Status
Current state: Under Discussion
Discussion thread: here (<- link to https://lists.apache.org/thread/7m5md150qgodgz1wllp5plx15j1nowx8)
JIRA:
Released:
Please keep the discussion on the mailing list rather than commenting on the wiki (wiki discussions get unwieldy fast).
Motivation
This proposal is a continuation of FLIP-79 in which Flink Function DDL is defined. Until now it is partially released as the flink function DDL with remote resources is not clearly discussed and implemented. It is an important feature for SQL platform engineers to scale their UDF management as the UDF can be released separately for different SQL users.
Proposed Change
Syntax
CREATE [TEMPORARY|TEMPORARY SYSTEM] FUNCTION [IF NOT EXISTS] [catalog_name.db_name.]function_name AS class_name [LANGUAGE JAVA|SCALA|PYTHON] [USING JAR‘resource_path’ [, JAR ‘resource_path’]*]; |
The red part is what we will discuss in the proposal. This statement allow user to create a function that is implemented by the class_name. Jars which need to be added to the table environment can be specified with the USING clause; when the function is referenced for the first time by a Flink session, these resources will be added to the table environment as if ADD JAR had been issued.
Use Cases
Use Local Resource
CREATE TEMPORARY FUNCTION catalog1.db1.NestedOutput AS 'com.xxx.udf.NestedOutputUDF' LANGUAGE JAVA USING JAR 'file:///xxx-udf/xxx-udf-1.0.1-20180502.011548-12.jar' |
Use Remote Resource
CREATE TEMPORARY FUNCTION catalog1.db1.NestedOutput AS 'com.xxx.udf.NestedOutputUDF' LANGUAGE JAVA USING JAR 'hdfs:///xxx-udf/1.0.1-SNAPSHOT/xxx-udf-1.0.1-20180502.011548-12.jar' |
New or Changed Public Interfaces
Execution Flow
The advanced ddl syntax allows the Flink SQL user or Table API user to use udf defined in local file or remote resource. Thus, it requires the class to be loaded correctly in the stages of calcite validation, code generation and distributed execution.

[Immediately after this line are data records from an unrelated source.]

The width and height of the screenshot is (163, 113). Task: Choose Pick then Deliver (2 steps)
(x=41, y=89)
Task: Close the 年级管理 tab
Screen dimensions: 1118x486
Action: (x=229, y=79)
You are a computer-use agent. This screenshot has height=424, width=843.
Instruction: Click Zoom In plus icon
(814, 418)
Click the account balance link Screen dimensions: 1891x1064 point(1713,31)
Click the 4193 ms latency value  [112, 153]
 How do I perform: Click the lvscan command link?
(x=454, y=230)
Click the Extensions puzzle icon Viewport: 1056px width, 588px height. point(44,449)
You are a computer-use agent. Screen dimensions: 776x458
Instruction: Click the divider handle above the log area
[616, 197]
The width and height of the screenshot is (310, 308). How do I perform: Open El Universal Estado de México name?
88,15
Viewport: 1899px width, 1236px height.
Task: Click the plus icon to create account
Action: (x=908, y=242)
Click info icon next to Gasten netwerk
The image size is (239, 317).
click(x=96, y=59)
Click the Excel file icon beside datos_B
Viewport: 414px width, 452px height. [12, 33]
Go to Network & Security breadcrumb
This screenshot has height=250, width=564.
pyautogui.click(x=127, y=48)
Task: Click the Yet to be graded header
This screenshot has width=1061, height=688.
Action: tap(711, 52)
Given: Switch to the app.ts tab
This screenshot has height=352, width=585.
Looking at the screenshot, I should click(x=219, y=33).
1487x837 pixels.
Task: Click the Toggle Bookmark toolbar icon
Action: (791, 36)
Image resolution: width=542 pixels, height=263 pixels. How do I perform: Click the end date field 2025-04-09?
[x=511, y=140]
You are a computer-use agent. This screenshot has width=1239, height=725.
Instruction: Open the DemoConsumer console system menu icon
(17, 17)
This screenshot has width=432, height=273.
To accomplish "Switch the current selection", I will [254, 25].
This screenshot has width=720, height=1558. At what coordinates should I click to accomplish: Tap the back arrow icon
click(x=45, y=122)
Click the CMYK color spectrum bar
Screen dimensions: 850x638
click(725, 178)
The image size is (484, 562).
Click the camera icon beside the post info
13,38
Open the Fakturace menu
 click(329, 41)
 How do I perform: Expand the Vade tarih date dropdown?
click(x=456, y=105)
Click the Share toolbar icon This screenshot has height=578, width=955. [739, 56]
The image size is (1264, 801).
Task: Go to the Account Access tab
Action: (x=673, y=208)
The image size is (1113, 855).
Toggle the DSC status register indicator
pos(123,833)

As shown in the diagram above, the class in remote resources needs to be loaded as a catalog function in the table environment for calcite sql validation and code generation, then the path needs to be registered into the execution environment, so that it can be used in distributed runtime. The deployment model plays an important role in setting the context of where the resource is. It could be in blobstore or just a path item in the classpaths of the job graph in a different deployment model. Thus, we may first introduce the API changes required on the left side in this section, then discuss the resource shipping in different deployment models.
Public API Changes
CatalogFunction
This API will provide getFunctionResources method which is used to get resource information of UDF, and deprecate the isGeneric method.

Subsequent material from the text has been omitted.